PROBLEM TO WORK ON:
Convert these rows into a JSON list of strings, one string per line, leaving out blank lines and the pictures.
>> Begin
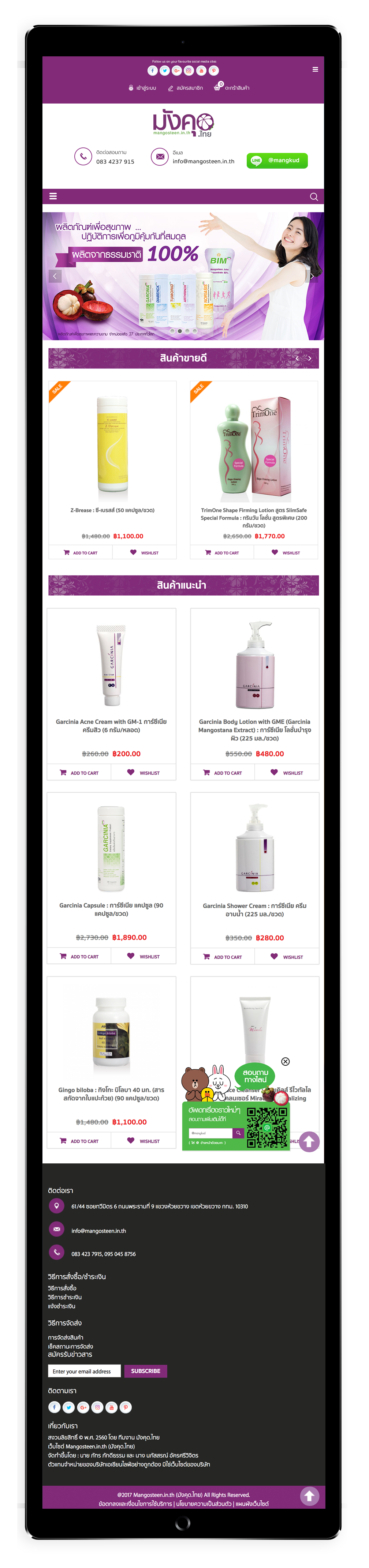Show next best-seller items with right chevron
The image size is (369, 1568).
[309, 359]
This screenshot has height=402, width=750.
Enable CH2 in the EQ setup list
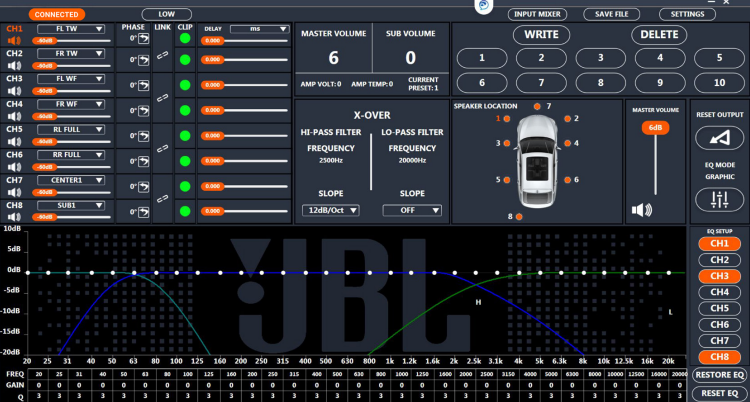point(719,260)
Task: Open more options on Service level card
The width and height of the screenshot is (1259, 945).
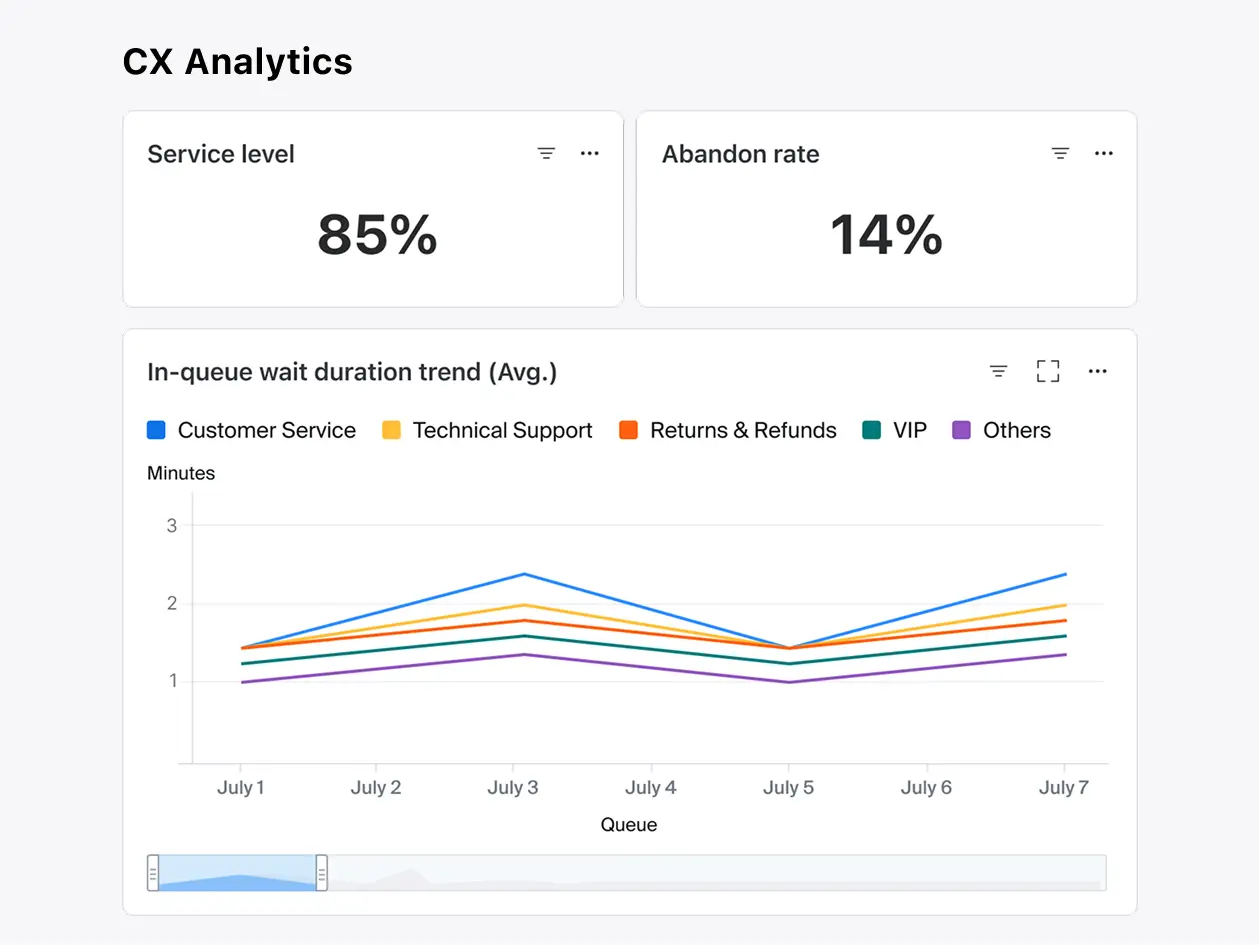Action: click(x=590, y=154)
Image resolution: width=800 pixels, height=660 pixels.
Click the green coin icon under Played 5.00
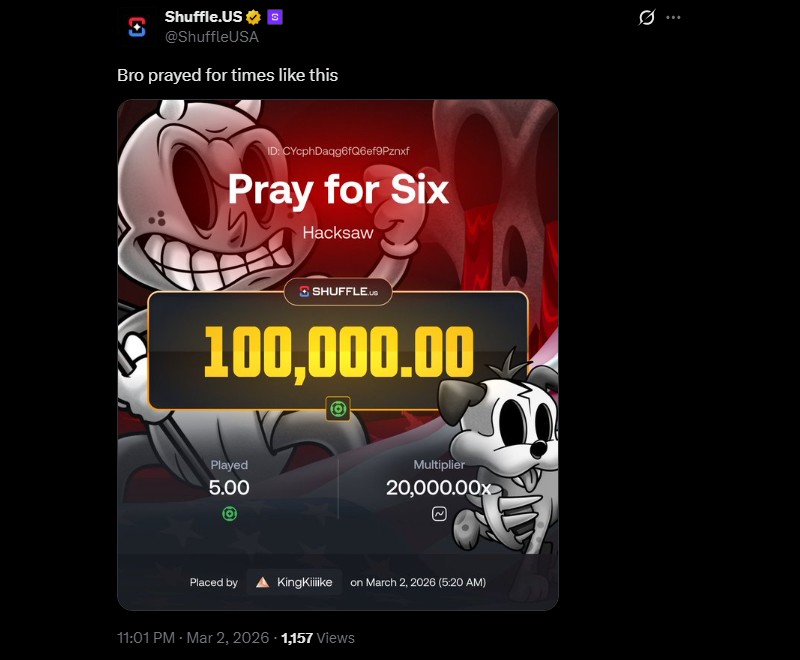[x=229, y=514]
>> End
WRITTEN REPLY:
[
  "Show next best-seller items with right chevron",
  "The image size is (369, 1568).",
  "[309, 359]",
  "This screenshot has height=402, width=750.",
  "Enable CH2 in the EQ setup list",
  "point(719,260)",
  "Task: Open more options on Service level card",
  "The width and height of the screenshot is (1259, 945).",
  "Action: click(x=590, y=154)",
  "Image resolution: width=800 pixels, height=660 pixels.",
  "Click the green coin icon under Played 5.00",
  "[x=229, y=514]"
]